O maior desafio fui eu mesmo. Tive de me superar e saber que o mundo não é meu inimigo. Só nos maltratam quando estamos num local que não é nosso. Temos de estar na sociedade como contribuintes e não como heróis e donos da verdade. O resto foi uma jornada e compreender que as lágrimas tinham de existir.
Recebe apoio de empresas?
Pessoalmente não! Os projectos fazem parcerias, trocas, e é assim que funciona o mercado. Não existe nenhuma empresa com um contrato permanente. Há sim parcerias que duram 24 horas, dependendo do evento.
Qual deve ser o papel do empresariado na cultura?
Os fazedores de artes, por exemplo, não devem pedir patrocínio a uma empresa, sem que esta ganhe algo por parte do Estado. Quem dá a motivação ao empresariado é o Estado que deve descontar nos impostos. Ou seja, ela patrocina o artista e, no fim, apresenta as facturas ao Estado que lhe desconta nos impostos. As empresas não sabem o que vão ganhar quando ajudam e isso é uma falha grave.
Como está o projecto Hanahene?
Está na incubadora. Depende de algo que tem de ser feito a nível da SADC e depois a nível nacional. É provável que, até ao próximo ano, saia da incubadora. Falta também criar relações culturais, da arte feita no leste do país, e o intercâmbio dos países vizinhos, e isso passaria por uma apresentação a nível da SADC através do projecto ‘Iumoxi’.
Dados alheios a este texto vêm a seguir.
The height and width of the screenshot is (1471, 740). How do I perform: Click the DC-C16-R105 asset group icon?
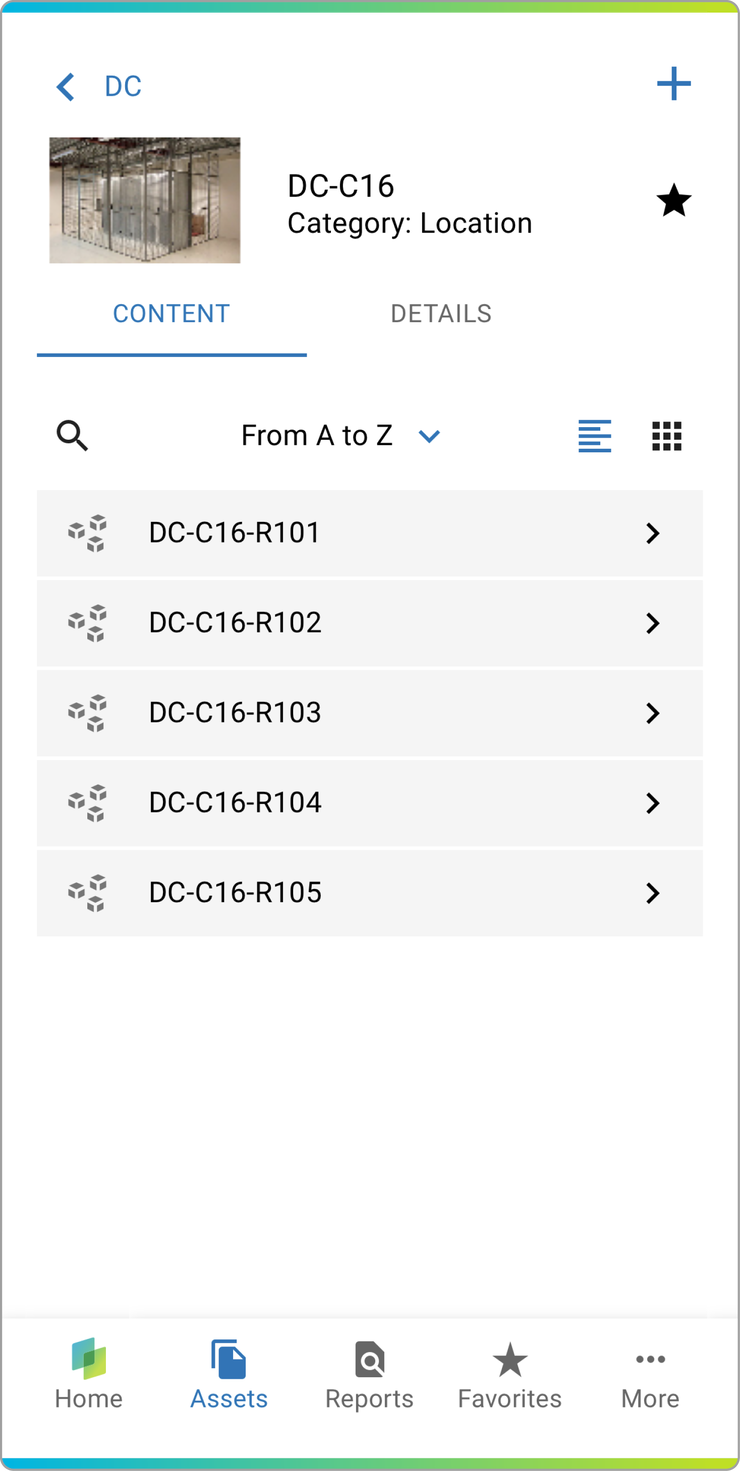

O que é o projecto ‘Eu ainda sou uma criança’?
Foi lançado em 2010 e tem como objectivo transformar os campos de batalha em parques infantis. Começamos com o Kuito Kuanavale. Em 2011, sentimos necessidade de fazer uma pausa e ir buscar mais forças. É um projecto de carácter pedagógico-cultural
Acarreta custos?
Acarreta, mas é preciso que o criador não fique muito agarrado aos custos e à contabilidade, porque os números assustam e fica-se desmotivado. É preciso estabelecer metas e andar devagar. Muitas vezes realizamos grandes sonhos, só depois é que damos conta que custou muito dinheiro.
Lidera quantos projectos?
Só o programa chamado Akwafrica, com várias segmentações e projectos com equipas constituídas. Tem o ‘Eu ainda sou uma criança’, ‘Hanahene’, ‘Iumoxi’ e ‘WezaAngola’. Todos virados ao activismo sociocultural com acções construtivas e positivas. São todos semelhantes, mas com momentos e objectivos diferentes.
Perfil
Nome: António José Augusto
Estado civil: Casado
Aniversário: 16 de Agosto
Formação: Jornalismo comercial
Ocupação: Artista
Referências no musical angolano/estrangeiro: Waldemar Bastos, Bonga, Tela Lando, Sam Manguana, Kassav, Miriam Makeba e Salif Keita.